_Written request_
Repeat the data below with every "magnifier" replaced by "magnifying glass", changing nothing else.

____

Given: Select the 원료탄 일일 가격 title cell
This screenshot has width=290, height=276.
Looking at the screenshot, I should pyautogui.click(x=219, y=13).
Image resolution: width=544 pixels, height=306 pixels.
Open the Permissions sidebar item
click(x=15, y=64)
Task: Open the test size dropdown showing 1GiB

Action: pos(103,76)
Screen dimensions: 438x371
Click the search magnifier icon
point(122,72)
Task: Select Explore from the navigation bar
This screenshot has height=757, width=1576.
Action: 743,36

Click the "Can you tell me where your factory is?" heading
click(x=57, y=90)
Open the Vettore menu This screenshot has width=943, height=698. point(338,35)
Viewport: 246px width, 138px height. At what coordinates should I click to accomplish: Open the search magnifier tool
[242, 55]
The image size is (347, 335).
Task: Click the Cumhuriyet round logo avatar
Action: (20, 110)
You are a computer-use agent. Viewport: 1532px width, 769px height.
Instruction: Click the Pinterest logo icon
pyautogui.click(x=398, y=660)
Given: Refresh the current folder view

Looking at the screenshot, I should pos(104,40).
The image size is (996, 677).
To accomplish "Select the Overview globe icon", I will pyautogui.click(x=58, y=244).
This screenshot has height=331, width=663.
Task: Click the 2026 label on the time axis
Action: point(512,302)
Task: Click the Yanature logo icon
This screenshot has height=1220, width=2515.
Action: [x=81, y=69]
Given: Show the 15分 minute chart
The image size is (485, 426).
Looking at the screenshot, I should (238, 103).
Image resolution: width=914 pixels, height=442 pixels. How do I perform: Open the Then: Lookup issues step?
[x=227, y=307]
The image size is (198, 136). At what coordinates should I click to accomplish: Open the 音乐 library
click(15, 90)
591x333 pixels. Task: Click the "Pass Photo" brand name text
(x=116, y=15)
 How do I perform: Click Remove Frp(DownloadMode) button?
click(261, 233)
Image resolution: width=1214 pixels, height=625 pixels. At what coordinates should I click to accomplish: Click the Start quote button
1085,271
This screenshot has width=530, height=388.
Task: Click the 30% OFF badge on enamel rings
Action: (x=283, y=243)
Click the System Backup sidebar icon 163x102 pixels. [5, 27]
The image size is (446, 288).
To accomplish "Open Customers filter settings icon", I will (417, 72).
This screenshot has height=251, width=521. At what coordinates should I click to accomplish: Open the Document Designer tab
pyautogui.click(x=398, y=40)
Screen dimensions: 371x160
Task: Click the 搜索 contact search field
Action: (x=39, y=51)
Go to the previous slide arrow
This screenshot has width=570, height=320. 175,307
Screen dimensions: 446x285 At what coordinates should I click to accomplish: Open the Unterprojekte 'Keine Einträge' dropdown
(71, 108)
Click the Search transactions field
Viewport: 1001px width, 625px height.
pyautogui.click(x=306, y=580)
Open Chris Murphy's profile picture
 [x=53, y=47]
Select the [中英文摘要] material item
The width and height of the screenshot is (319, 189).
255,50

____

_Final answer_
Given: Select the 원료탄 일일 가격 title cell
This screenshot has width=290, height=276.
Looking at the screenshot, I should pyautogui.click(x=219, y=13).
Image resolution: width=544 pixels, height=306 pixels.
Open the Permissions sidebar item
click(x=15, y=64)
Task: Open the test size dropdown showing 1GiB

Action: pos(103,76)
Screen dimensions: 438x371
Click the search magnifying glass icon
point(122,72)
Task: Select Explore from the navigation bar
This screenshot has height=757, width=1576.
Action: 743,36

Click the "Can you tell me where your factory is?" heading
click(x=57, y=90)
Open the Vettore menu This screenshot has width=943, height=698. point(338,35)
Viewport: 246px width, 138px height. At what coordinates should I click to accomplish: Open the search magnifying glass tool
[242, 55]
The image size is (347, 335).
Task: Click the Cumhuriyet round logo avatar
Action: (20, 110)
You are a computer-use agent. Viewport: 1532px width, 769px height.
Instruction: Click the Pinterest logo icon
pyautogui.click(x=398, y=660)
Given: Refresh the current folder view

Looking at the screenshot, I should pos(104,40).
The image size is (996, 677).
To accomplish "Select the Overview globe icon", I will pyautogui.click(x=58, y=244).
This screenshot has height=331, width=663.
Task: Click the 2026 label on the time axis
Action: point(512,302)
Task: Click the Yanature logo icon
This screenshot has height=1220, width=2515.
Action: [x=81, y=69]
Given: Show the 15分 minute chart
The image size is (485, 426).
Looking at the screenshot, I should (238, 103).
Image resolution: width=914 pixels, height=442 pixels. How do I perform: Open the Then: Lookup issues step?
[x=227, y=307]
The image size is (198, 136). At what coordinates should I click to accomplish: Open the 音乐 library
click(15, 90)
591x333 pixels. Task: Click the "Pass Photo" brand name text
(x=116, y=15)
 How do I perform: Click Remove Frp(DownloadMode) button?
click(261, 233)
Image resolution: width=1214 pixels, height=625 pixels. At what coordinates should I click to accomplish: Click the Start quote button
1085,271
This screenshot has width=530, height=388.
Task: Click the 30% OFF badge on enamel rings
Action: (x=283, y=243)
Click the System Backup sidebar icon 163x102 pixels. [5, 27]
The image size is (446, 288).
To accomplish "Open Customers filter settings icon", I will (417, 72).
This screenshot has height=251, width=521. At what coordinates should I click to accomplish: Open the Document Designer tab
pyautogui.click(x=398, y=40)
Screen dimensions: 371x160
Task: Click the 搜索 contact search field
Action: (x=39, y=51)
Go to the previous slide arrow
This screenshot has width=570, height=320. 175,307
Screen dimensions: 446x285 At what coordinates should I click to accomplish: Open the Unterprojekte 'Keine Einträge' dropdown
(71, 108)
Click the Search transactions field
Viewport: 1001px width, 625px height.
pyautogui.click(x=306, y=580)
Open Chris Murphy's profile picture
 [x=53, y=47]
Select the [中英文摘要] material item
The width and height of the screenshot is (319, 189).
255,50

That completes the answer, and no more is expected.